◆ WHAT YOU ARE ASKED TO DO: Reproduce the lines of the material below word for word, starting with the line that contains "Apartments247.com (253, 1187)" and ending with the line that contains "[Accessible screen reader] (3, 3)", both included.

[begin MATERIAL FOR THIS TASK]

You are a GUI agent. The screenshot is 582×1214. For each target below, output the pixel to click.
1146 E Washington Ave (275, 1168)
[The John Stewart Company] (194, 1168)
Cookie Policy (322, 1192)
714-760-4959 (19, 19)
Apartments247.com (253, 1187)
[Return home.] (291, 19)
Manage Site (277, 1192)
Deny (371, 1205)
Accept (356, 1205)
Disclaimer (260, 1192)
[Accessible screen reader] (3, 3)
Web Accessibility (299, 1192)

[end MATERIAL FOR THIS TASK]
[begin MATERIAL FOR THIS TASK]

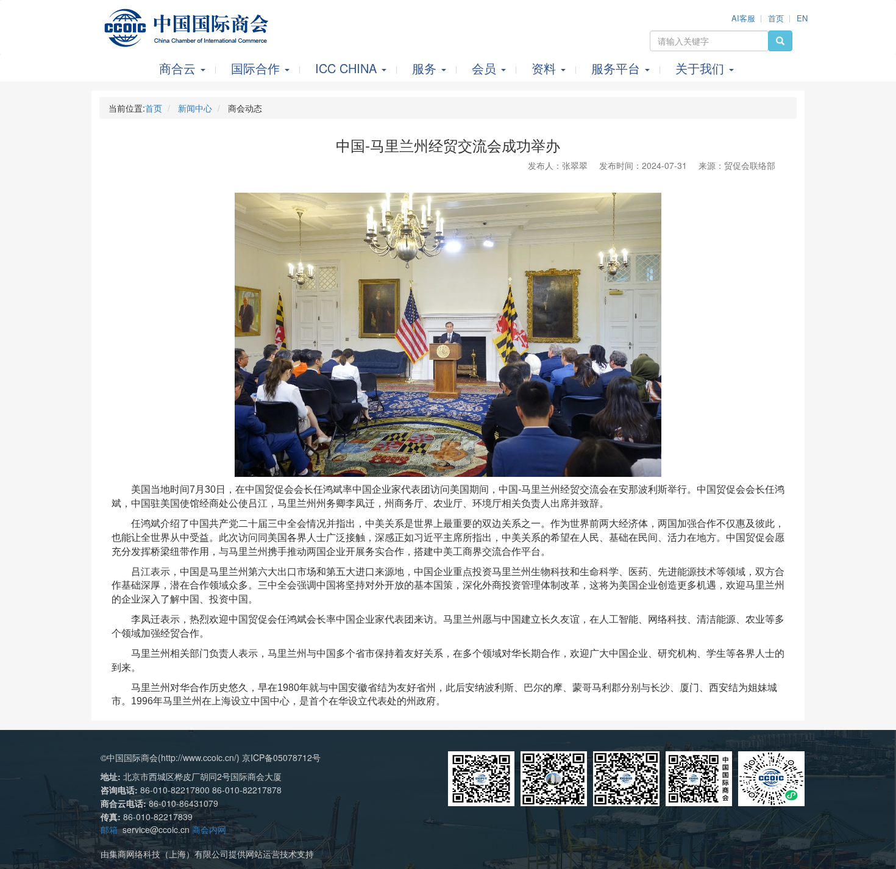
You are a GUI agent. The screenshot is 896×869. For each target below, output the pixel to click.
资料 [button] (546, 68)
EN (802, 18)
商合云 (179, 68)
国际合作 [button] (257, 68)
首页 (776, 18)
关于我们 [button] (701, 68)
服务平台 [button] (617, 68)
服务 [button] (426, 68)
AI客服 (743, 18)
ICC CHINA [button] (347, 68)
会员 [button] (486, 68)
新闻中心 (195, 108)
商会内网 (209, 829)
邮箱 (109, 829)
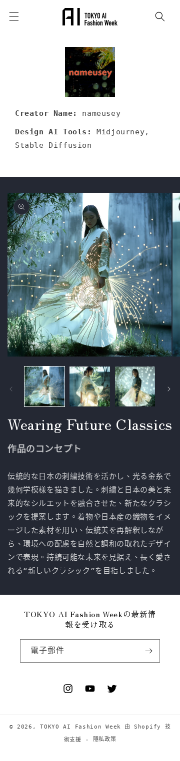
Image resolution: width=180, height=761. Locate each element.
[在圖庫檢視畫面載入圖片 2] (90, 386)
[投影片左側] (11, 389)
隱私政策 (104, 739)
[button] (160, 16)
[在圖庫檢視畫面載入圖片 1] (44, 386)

[end MATERIAL FOR THIS TASK]

◆ WRITTEN ANSWER:
Apartments247.com (253, 1187)
[Return home.] (291, 19)
Manage Site (277, 1192)
Deny (371, 1205)
Accept (356, 1205)
Disclaimer (260, 1192)
[Accessible screen reader] (3, 3)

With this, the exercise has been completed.